Its regulation covered what information can be collected, what is considered untrustworthy behaviour, punishment measures, and what people can do to challenge incorrect information.
Can the Chinese Communist Party really pull it off?
The SCS is an ambitious work in progress and the vastness of China means it could take years, if not decades, for the social credit system to be completely implemented.
“I think it’s going to take a long time, because I think it’s bureaucratically challenging — it’s a big population, and getting all that data from all the different levels of government,” Mr Daum told the ABC .
“My guess is if you were to look at some of the lower population countries in Europe … they already have systems where the data is largely centralised and readily available.”
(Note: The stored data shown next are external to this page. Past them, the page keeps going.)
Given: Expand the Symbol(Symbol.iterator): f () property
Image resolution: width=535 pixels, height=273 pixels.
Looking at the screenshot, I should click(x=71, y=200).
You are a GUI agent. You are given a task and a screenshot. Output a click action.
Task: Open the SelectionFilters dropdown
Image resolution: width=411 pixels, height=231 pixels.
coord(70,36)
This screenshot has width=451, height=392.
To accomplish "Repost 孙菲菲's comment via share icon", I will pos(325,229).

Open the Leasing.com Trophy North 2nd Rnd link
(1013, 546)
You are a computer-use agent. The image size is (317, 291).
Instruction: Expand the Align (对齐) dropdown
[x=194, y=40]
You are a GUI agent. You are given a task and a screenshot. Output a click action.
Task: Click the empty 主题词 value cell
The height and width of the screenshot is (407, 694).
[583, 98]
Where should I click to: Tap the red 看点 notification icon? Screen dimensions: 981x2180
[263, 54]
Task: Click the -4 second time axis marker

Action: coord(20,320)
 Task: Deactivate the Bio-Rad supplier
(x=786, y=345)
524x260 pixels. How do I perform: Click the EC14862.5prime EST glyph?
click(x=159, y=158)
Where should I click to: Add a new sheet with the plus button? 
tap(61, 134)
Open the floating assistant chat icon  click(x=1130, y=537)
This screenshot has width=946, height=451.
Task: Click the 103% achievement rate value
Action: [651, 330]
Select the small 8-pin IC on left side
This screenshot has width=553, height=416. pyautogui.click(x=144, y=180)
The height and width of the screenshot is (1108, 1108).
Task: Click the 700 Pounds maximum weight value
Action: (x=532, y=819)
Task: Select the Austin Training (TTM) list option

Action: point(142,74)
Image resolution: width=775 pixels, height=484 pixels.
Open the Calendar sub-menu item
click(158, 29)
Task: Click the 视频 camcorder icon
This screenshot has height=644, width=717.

Mr Daum pointed to the Chinese Government itself as another challenge.
“It’s a big government and it’s not a terribly efficient government,” he said.
“It’s going to be very hard to get every policy put in place; especially when the rules for doing it aren’t so clear, who has what authority isn’t so clear, and getting all the county-level governments and the provincial-level governments to get information filed in a timely way is a real challenge.”
Ms Schaefer said China’s current technological capabilities had also been overestimated by the West, as some records of offenses were still being submitted manually.
“In the West, we’re imagining people walking onto the subway and a camera automatically detects that you’re breaking a rule and that automatically is hooked into your file,” she said.
“I think that’s [the CCP’s] eventual aim, but right now, it’s a little bit laughable.”
Indeed, when the ABC contact the National Development and Reform Commission (NDRC) — the government agency leading the establishment of the SCS — for a recent SCS story it said all media enquiries needed to be sent by fax.
Ms Hoffman said the biggest obstacle the government faced in implementing the social credit system was “corruption”.
“Part of the goal is to share information and coordinate. If you have corruption and people who are interested in protecting their own interests [over] the parties’, it’s a contest for power within the party that’s the problem,” she said.
According to Trivium, the central government is also using the SCS “to ensure lower levels of government are compliant with national directives, are paying their bills, and are meeting their policy targets”.
Dr Lin said while it was always difficult to predict what will happen in China, she was quite confident that the social credit system will be implemented despite all the obstacles because there wasn’t much resistance from the public.
The ABC contacted the Chinese Foreign Ministry and NDRC, but have not received a response by publication time.